> _Task prompt_
Carry on the news article below about Ursula von der Leyen's refusal of EU funding for border walls, starting right after its final sentence.

> _Passage for review_

== Segment start ==

Updated at 17:53,27-03-2024

Ursula von der Leyen says EU will not fund ‘barbed wire and walls’

Daniel Boffey in Brussels, The GuardianThe Guardian

Ursula von der Leyen says EU will not fund ‘barbed wire and walls’
Ursula von der Leyen, president of the European Commission, attends a second day of the European Union leaders summit in Brussels, Belgium. Photograph: Reuters
The EU will not fund “barbed wire or walls”, the European Commission president Ursula von der Leyen has said, in defiance of calls from some governments to build protective defences against migrants seeking to enter the bloc.

A number of EU leaders have voiced concerns in recent weeks over a rise in numbers of people seeking to cross the bloc’s borders, with eight having died at the Polish border with Belarus in recent months.

Alexander Lukashenko, Belarus’s president, has been accused of seeking to orchestrate an EU crisis in an act of “hybrid warfare”, by pushing migrants from the Middle East and Africa across its border in response to sanctions.

At a summit of EU leaders in Brussels, Alexander Schallenberg, Austria’s chancellor, said that “building a wall” on the Lithuanian border could be one method of defending the EU against what he called Lukashenko’s “cynical policy”.

== Segment end ==

Pixel coordinate grounding lines:
== Segment start ==

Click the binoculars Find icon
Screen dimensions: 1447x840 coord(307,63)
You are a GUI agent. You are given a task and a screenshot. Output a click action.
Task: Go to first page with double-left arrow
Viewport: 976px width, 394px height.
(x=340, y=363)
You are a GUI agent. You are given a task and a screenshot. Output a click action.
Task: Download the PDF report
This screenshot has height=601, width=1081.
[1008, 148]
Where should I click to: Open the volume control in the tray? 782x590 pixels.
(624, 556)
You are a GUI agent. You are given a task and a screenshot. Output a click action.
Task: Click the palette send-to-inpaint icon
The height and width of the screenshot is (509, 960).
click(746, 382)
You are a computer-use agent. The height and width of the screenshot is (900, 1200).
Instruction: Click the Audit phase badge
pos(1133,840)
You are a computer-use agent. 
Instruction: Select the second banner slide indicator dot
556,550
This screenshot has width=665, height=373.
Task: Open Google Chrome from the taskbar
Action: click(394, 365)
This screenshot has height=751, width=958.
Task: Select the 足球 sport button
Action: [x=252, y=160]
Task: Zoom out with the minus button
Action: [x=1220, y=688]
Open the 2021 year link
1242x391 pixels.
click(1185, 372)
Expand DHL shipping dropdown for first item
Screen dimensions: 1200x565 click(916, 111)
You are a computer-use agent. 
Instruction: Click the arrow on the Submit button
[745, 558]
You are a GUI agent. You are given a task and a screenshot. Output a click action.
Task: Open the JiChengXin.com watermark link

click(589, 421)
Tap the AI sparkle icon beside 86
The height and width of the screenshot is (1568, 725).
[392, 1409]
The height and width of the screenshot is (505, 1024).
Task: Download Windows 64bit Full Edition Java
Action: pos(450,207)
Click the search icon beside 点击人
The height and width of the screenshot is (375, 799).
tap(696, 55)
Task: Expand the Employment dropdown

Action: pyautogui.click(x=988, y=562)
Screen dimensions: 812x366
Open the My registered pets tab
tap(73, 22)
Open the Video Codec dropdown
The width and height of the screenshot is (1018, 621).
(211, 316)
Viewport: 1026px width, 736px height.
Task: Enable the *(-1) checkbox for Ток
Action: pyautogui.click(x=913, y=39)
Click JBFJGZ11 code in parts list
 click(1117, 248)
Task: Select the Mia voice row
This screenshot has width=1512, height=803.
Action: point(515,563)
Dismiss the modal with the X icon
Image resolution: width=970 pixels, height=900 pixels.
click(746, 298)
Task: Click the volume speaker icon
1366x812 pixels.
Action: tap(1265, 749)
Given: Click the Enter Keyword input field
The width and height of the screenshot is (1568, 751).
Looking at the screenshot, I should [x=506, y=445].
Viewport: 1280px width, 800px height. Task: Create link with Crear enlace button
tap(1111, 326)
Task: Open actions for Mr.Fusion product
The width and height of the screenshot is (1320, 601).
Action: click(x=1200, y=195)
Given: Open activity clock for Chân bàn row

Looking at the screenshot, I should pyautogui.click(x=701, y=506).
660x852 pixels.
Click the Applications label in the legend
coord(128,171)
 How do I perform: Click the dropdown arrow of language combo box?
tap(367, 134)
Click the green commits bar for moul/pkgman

== Segment end ==

> _Your response_
“We also should talk about a physical fence or physical border, which is extremely needed as a short-term measure,” Lithuania’s president, Gitanas Nausėda, added as the second day of the summit got under way. “Because nobody knows what will happen tomorrow. Maybe there will be three, four, five thousand migrants staying at the border at the same time or trying to cross the border in different places … We have to be decisive.”

But at the end of the leaders’ meeting, Von der Leyen, who has been tasked with finding a solution, said the EU would not succumb to such calls.

“I was very clear that there is a longstanding view in the European Commission and in the European parliament that there will be no funding of barbed wire and walls,” she said. “We will keep up the pressure on the Lukashenko regime.”

Xavier Bettel, Luxembourg’s prime minister, had been among the majority of leaders who had refused to endorse EU-funded border walls during the five-hour summit discussions.

“I’d be ashamed to see a fence with a sign ‘Financed by the EU’ on it,” he said. “These people are not being treated adequately, also by various European countries. An orderly migration must remain possible. We need to find the right balance.”

The numbers of migrants and refugees seeking to enter the EU remains comparatively low for a bloc of 450 million people. Only about 5,100 have arrived across the Mediterranean so far this year, several thousand of whom are thought to have crossed to the three EU countries neighbouring Belarus – Poland, Lithuania and Latvia.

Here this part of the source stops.